He would be the first to admit to you his faults and I feel like to bring him honor I need to give a little back story.
He struggled for many years with addiction to his painkillers.
In the last year, God had transformed his life completely.
He went to live in Fort Worth with a good friend from high school and his wife and daughter. They ministered their socks off to him and God brought forth the fruit. I had not seen him this happy in years.
He even got his drivers license on Friday and he had wanted that for years.
In the last year, he got to spend a lot of time with us and Cade and Chloe and with my brother. He was getting to ride a bike, and go camping, and play golf....things he had not been able to do for years.
But most of all, he was growing closer everyday to his Lord and Savior.
I am so thankful for that and for the fact that he died in his sleep, in peace.
I have no doubt in my mind that he is dancing with angels in Heaven and he is with his sweet mom, my Grams. I have no doubt that my God is Jehovah-Rapha and that my dad is completely healed and perfect.
People keep asking me the "cause of death" and we still don't know what is physically is. But I know that the cause of death is that God numbered his days before the foundations of the earth and that it was his time. I find such comfort knowing that this is no surprise to my God. He knew he would be called home at that exact moment.

__Short exercise a__.
Output the records word for word, everything from their very first line down to the line that contains "This screenshot has height=456, width=800.", including both of those lines.

__Listed records__.
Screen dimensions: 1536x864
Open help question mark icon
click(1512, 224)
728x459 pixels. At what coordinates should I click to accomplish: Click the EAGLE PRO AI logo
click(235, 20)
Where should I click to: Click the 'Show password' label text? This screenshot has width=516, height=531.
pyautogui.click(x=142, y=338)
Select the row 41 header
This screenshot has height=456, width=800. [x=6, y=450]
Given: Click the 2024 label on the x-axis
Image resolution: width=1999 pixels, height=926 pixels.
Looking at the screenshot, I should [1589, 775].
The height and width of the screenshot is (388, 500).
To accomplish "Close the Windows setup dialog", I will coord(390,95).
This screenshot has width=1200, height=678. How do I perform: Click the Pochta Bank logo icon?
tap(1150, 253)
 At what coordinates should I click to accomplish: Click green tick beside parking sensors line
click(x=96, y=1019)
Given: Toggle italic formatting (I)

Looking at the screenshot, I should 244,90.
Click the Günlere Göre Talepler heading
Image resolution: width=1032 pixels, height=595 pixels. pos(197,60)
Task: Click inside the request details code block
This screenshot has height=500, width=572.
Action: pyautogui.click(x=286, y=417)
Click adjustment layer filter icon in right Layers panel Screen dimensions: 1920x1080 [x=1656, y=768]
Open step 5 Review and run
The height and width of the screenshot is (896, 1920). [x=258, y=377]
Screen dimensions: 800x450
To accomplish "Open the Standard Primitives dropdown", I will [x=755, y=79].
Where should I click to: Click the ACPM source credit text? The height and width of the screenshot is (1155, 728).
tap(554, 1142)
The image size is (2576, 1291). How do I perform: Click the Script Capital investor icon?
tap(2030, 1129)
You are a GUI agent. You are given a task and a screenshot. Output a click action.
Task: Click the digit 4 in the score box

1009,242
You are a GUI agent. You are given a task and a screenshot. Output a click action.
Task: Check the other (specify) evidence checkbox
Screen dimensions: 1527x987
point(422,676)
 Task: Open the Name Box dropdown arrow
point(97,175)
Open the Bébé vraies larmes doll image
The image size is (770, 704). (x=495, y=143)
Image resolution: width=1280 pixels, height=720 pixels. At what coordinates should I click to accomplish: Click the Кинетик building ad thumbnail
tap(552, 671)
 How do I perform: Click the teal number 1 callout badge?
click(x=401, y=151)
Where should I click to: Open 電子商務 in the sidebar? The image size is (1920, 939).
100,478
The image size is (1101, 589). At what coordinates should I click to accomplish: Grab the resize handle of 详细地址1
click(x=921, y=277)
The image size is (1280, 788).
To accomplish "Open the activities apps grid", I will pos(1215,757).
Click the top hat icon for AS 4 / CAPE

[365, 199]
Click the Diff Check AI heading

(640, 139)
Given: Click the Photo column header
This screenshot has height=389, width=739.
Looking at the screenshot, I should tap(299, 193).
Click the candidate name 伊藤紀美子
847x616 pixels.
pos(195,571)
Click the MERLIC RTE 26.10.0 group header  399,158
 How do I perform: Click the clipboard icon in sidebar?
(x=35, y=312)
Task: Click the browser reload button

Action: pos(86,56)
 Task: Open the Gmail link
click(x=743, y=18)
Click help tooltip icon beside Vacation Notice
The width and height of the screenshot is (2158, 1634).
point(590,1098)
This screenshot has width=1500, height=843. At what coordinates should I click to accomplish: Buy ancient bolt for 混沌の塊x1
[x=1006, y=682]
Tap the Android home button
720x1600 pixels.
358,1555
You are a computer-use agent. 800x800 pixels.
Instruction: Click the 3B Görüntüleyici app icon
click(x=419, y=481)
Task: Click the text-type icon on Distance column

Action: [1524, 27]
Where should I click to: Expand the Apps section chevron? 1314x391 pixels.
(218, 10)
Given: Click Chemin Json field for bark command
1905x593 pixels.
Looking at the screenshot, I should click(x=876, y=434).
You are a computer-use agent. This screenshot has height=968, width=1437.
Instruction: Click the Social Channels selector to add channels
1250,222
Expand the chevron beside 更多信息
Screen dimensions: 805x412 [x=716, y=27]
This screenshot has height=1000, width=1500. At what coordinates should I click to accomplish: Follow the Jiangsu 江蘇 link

__Short exercise b__.
Answer these questions about the tribute to the writer's dad:
(i) In which city did he go to live?
(ii) What did he get on Friday?
(iii) In what way did he die?

__Correct response a__.
Screen dimensions: 1536x864
Open help question mark icon
click(1512, 224)
728x459 pixels. At what coordinates should I click to accomplish: Click the EAGLE PRO AI logo
click(235, 20)
Where should I click to: Click the 'Show password' label text? This screenshot has width=516, height=531.
pyautogui.click(x=142, y=338)
Select the row 41 header
This screenshot has height=456, width=800. [x=6, y=450]

__Correct response b__.
(i) Fort Worth
(ii) His drivers license
(iii) In his sleep, in peace